# [GOAL OF THE EXERCISE]
Extract every line of the data below that contains the string "Toggle", treating uppercase and lowercase as distinct.

# [RECORDS FOR THIS TASK]

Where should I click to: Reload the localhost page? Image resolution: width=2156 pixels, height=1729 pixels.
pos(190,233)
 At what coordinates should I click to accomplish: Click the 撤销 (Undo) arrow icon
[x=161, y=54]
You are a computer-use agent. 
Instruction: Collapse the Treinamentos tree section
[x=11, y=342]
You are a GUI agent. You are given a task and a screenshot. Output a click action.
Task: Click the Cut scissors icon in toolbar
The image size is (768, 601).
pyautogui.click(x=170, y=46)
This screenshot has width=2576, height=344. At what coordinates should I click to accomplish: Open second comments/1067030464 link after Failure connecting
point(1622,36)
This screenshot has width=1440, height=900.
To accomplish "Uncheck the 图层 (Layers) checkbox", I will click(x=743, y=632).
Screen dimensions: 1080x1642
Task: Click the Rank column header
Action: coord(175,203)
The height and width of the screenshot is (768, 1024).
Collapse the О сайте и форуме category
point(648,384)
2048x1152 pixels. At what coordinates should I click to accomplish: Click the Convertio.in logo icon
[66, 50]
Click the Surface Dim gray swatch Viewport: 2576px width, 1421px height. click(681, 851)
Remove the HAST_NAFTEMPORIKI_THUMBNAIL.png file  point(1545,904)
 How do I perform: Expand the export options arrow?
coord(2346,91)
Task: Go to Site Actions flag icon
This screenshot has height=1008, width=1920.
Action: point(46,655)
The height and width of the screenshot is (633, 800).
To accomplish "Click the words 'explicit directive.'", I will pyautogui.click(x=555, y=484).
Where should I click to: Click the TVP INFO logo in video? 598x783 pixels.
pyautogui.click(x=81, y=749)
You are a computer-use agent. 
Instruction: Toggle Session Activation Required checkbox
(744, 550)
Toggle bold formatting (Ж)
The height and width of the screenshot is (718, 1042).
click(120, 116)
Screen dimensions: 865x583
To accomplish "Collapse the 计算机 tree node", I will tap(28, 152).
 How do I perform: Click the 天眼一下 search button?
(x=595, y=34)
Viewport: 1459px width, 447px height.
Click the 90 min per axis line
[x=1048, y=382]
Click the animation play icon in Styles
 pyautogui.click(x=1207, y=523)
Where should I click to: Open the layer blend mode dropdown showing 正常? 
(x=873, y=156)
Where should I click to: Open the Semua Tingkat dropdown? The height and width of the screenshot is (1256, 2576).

# [EXPECTED OUTPUT]
Instruction: Toggle Session Activation Required checkbox
Toggle bold formatting (Ж)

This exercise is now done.